Command
Commands invoke built-in ZCode Agent capabilities and can also save prompts you use often. After saving prompts for code review, commit messages, release checks, file explanation, or similar repeatable work, you can invoke them from the input box with /.
Commands currently apply mainly to ZCode Agent and Claude CLI. For daily work inside ZCode, start with ZCode Agent.
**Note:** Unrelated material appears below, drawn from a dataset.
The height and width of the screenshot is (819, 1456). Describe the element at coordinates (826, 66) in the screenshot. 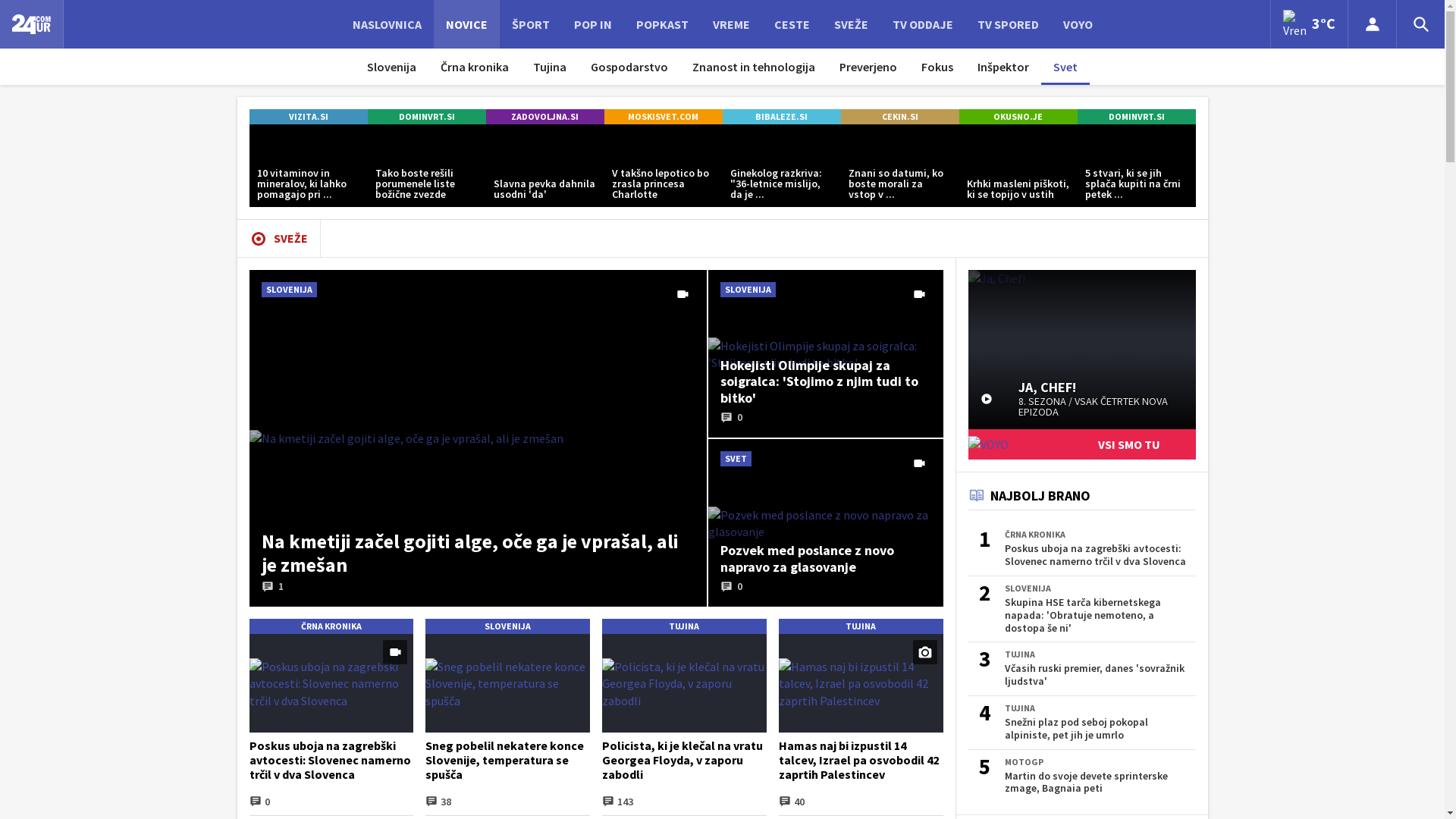

I see `'Preverjeno'` at that location.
If your team already maintains .claude/commands/ for Claude CLI, you can keep using that workflow.

Use In ZCode Agent
- Choose ZCode Agent when creating a task.
- Type
/in the input box to open the command list. - Select a command, or keep typing to filter by command name.
- If the command expects arguments, add a path, module name, or extra instruction after it.
ZCode Agent currently includes three built-in commands:
| Command | Purpose |
|---|---|
/compact | Compact the current conversation context while preserving key information, useful for continuing long conversations |
/goal | Set, pause, resume, or clear a long-running session goal |
/skill | Load a named Skill before the agent continues the task |
For example, use /compact to clean up context in a long task, or /skill when the agent should follow a specific workflow before continuing.
Create A Command
Open Commands in ZCode settings, then create a new command and fill in the fields:

| Field | Description |
|---|---|
| Name | Command name, invoked as /name after saving |
| Description | Optional short text shown in the command picker |
| Argument hint | Optional parameter hint, such as <file-path> |
| Prompt | The prompt content sent to the agent when the command runs |
After saving, return to the task input box and type / to find and invoke the command.
Claude CLI Notes
Claude CLI supports a similar custom command workflow. Project commands usually live in .claude/commands/, while personal commands usually live in ~/.claude/commands/.
Use a command when you only need to save a simple prompt. If the workflow needs scripts, templates, or example files, consider using Claude's skill mechanism instead.